### [STUDY TEXT]
────────────────────────────────────────

Purpose of the Study:

  • To present a fast, inexpensive, and robust technique for fabricating optically transparent flow cells.
  • To develop a pump-free flow control system utilizing gravity and capillary action.
  • To enable microfluidic experiments with minimal sample volume and dead volume.

Main Methods:

  • Fabrication using layers of glass, patterned adhesive tape, and polydimethylsiloxane (PDMS).
  • Creation of planar devices with low chamber heights (down to 25 microm) and millimeter-scale dimensions.
  • Implementation of a gravity perfusion system with capillary action as a passive limit-valve.

Main Results:

  • Demonstrated fabrication of thin, optically transparent flow cells using simple benchtop equipment.
  • Achieved pump-free flow control with controlled flow rates and sub-5 microL sample chamber size.

────────────────────────────────────────

### [DATASET]
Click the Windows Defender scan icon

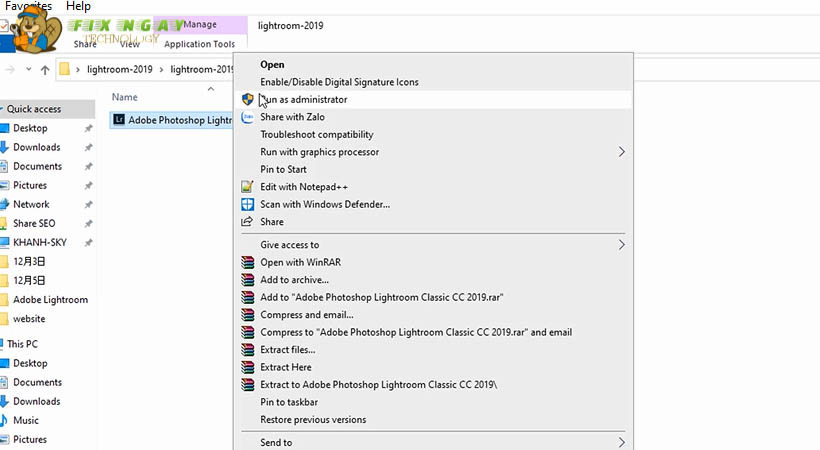(248, 204)
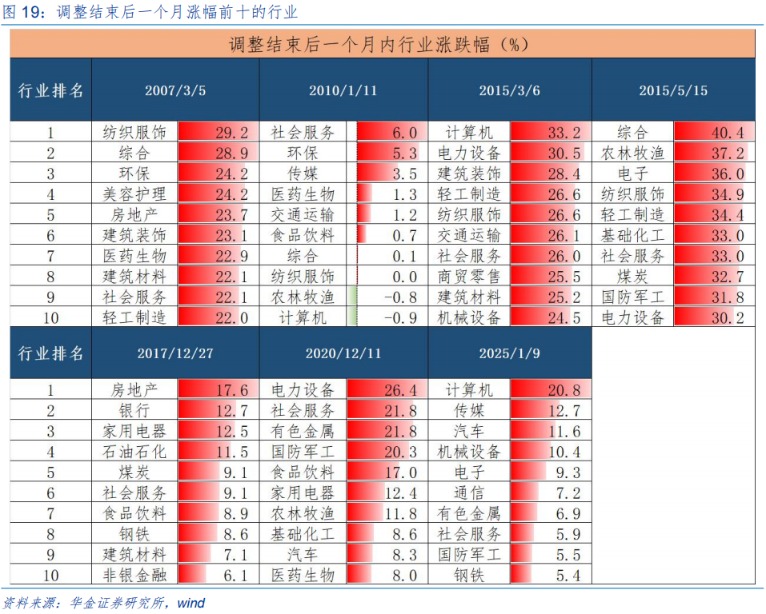Select the 调整结束后一个月内行业涨跌幅 table banner
This screenshot has height=614, width=766.
(381, 45)
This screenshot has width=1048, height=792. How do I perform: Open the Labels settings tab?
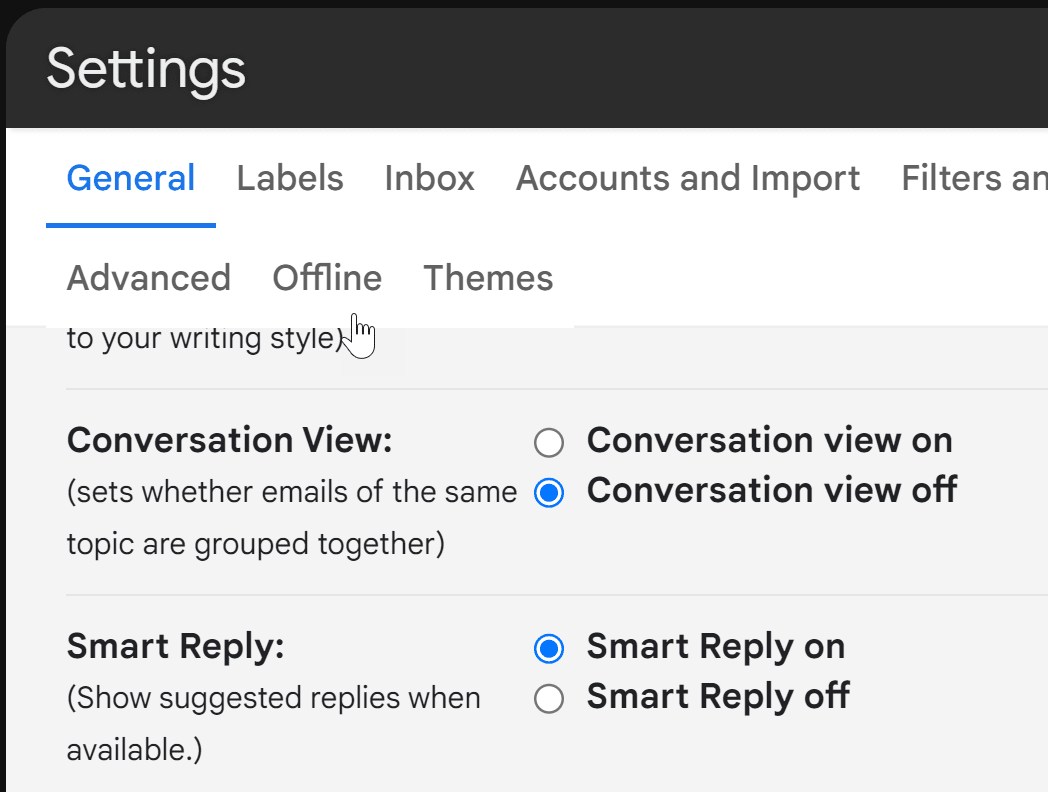pos(290,179)
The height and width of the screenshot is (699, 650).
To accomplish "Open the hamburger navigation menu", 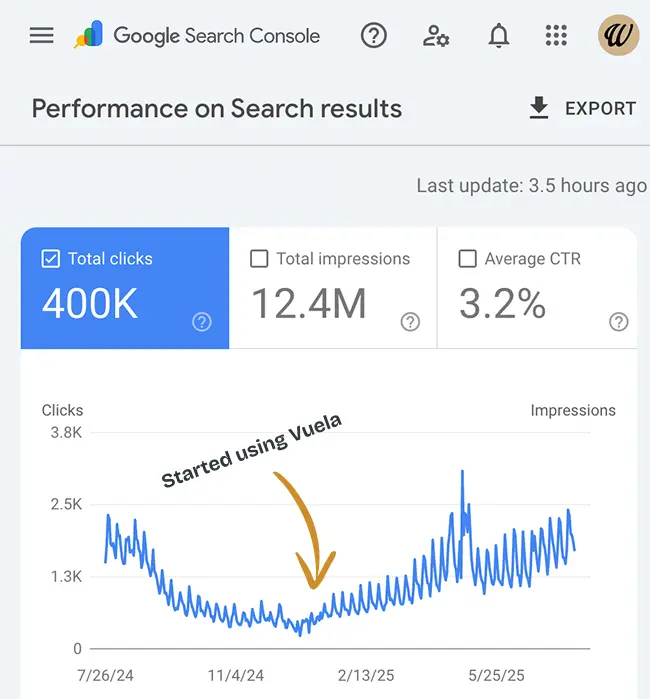I will click(x=41, y=36).
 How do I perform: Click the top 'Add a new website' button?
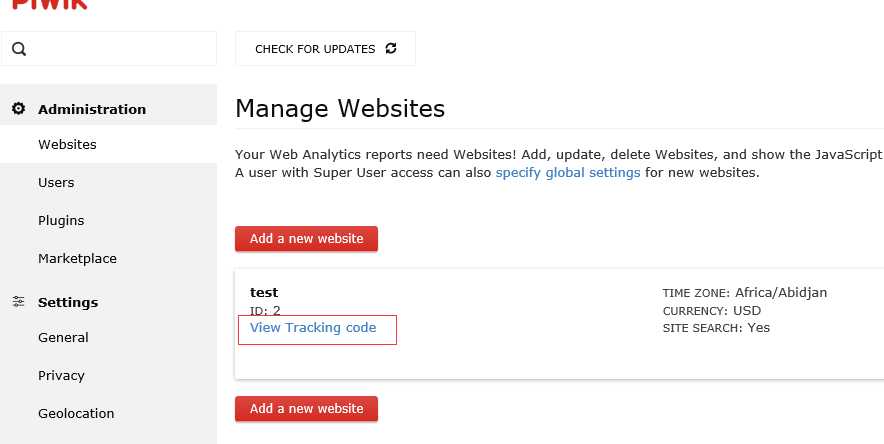pyautogui.click(x=306, y=239)
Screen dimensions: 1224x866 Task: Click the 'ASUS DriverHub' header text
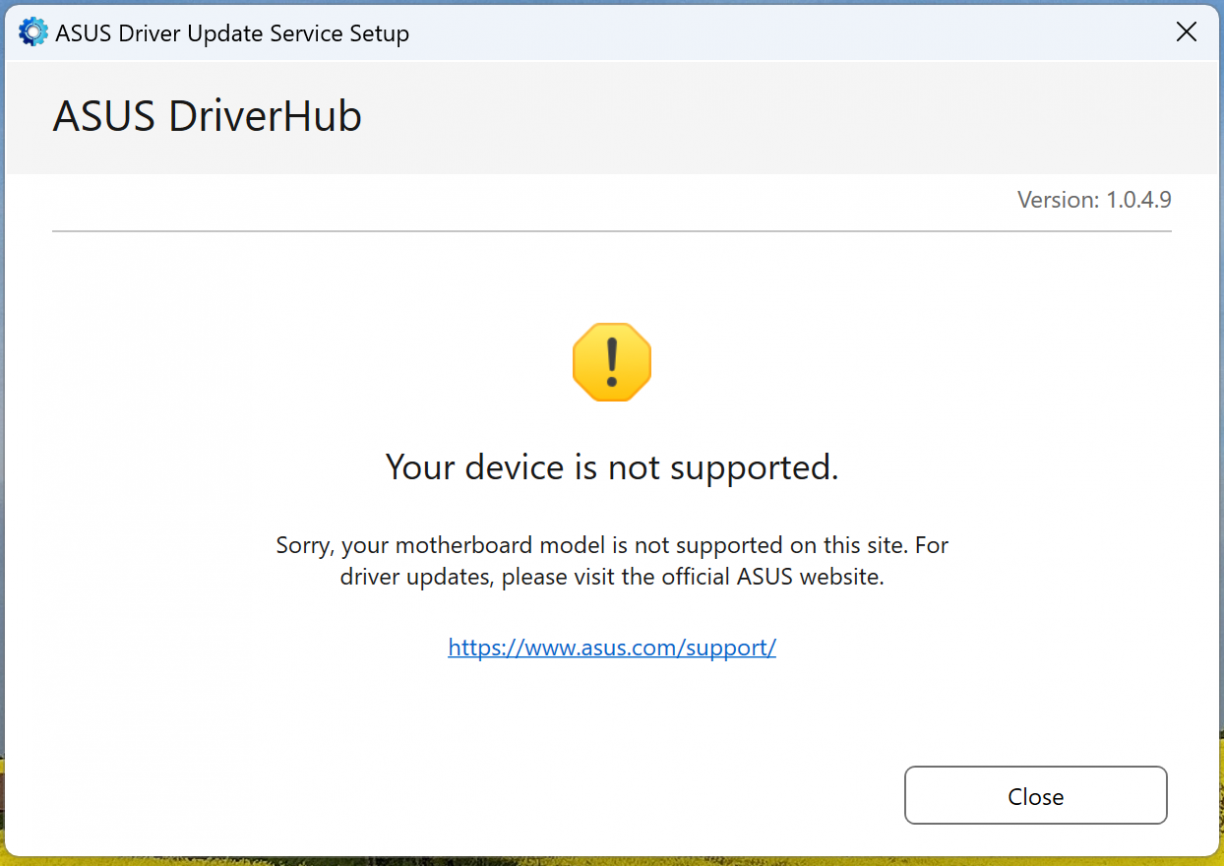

────────────────────────────────────────

### [ABOUT THIS TASK]
Please continue the flow cell study summary above, starting after its last line.

### [REPLY TO THE EXERCISE]
  • Showcased zero dead volume for sequential sample exchange.
  • Successfully applied the system in single-molecule force spectroscopy using magnetic tweezers.

Conclusions:

  • The presented method offers an accessible and cost-effective approach to microfluidic flow cell fabrication.
  • The gravity perfusion system provides reliable, pump-free fluid handling for sensitive applications.
  • This technique facilitates advanced biophysical studies, such as single-molecule force spectroscopy, without specialized infrastructure.